*課題*
下に示す、かかりつけ医の制度化についての文章から、「現在、医療業界で議論されてい」で始まり「(保険者)に属することです。」までの部分を、「(保険者)に属することです。」も含めて一字も変えずに書き写せ。

*読む文章*
★ ★ ★

現在、医療業界で議論されている「かかりつけ医」の制度化について、その内容や背景と、我々の業界に与える影響について考察したいと思います。
2022年4月13日に開催された、財務省の審議会等の一つである財政制度等審議会 財政制度分科会において、財務省よりかかりつけ医の制度化が提案されました。
これはかかりつけ医機能の要件を法制度上明確化したうえで、これらの機能を備えた医療機関をかかりつけ医として認定するなどの制度を設けること、またこうしたかかりつけ医に対して、利用希望者による事前登録・医療情報登録を促す仕組みを導入していくことを、段階を踏んで検討するべき、という主旨のものです。
我が国の医療には「国民皆保険」「現物給付」「フリーアクセス」という三つの特徴があります。
「国民皆保険」はご存知の通り、自営業者は国民健康保険、中小企業の方は協会けんぽ、大企業の方は会社の健康保険組合等、原則として全員がいずれかの公的な医療保険(保険者)に属することです。
また「現物給付」は、これらの保険者からお金ではなく、必要な医療そのものが給付される仕組みのことです(我々の業界で扱う療養費は現金給付であり、所々の問題を補うために受領委任制度が運用されています)。
そして「フリーアクセス」とは、自由につながる、つまり患者自身が必要な時にいつでも医療機関を選んで、受診することが出来る仕組みのことをいいます。

★ ★ ★

*与えられた資料*
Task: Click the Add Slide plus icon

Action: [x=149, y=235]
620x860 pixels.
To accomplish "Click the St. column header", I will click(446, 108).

★ ★ ★

*解答例*
現在、医療業界で議論されている「かかりつけ医」の制度化について、その内容や背景と、我々の業界に与える影響について考察したいと思います。
2022年4月13日に開催された、財務省の審議会等の一つである財政制度等審議会 財政制度分科会において、財務省よりかかりつけ医の制度化が提案されました。
これはかかりつけ医機能の要件を法制度上明確化したうえで、これらの機能を備えた医療機関をかかりつけ医として認定するなどの制度を設けること、またこうしたかかりつけ医に対して、利用希望者による事前登録・医療情報登録を促す仕組みを導入していくことを、段階を踏んで検討するべき、という主旨のものです。
我が国の医療には「国民皆保険」「現物給付」「フリーアクセス」という三つの特徴があります。
「国民皆保険」はご存知の通り、自営業者は国民健康保険、中小企業の方は協会けんぽ、大企業の方は会社の健康保険組合等、原則として全員がいずれかの公的な医療保険(保険者)に属することです。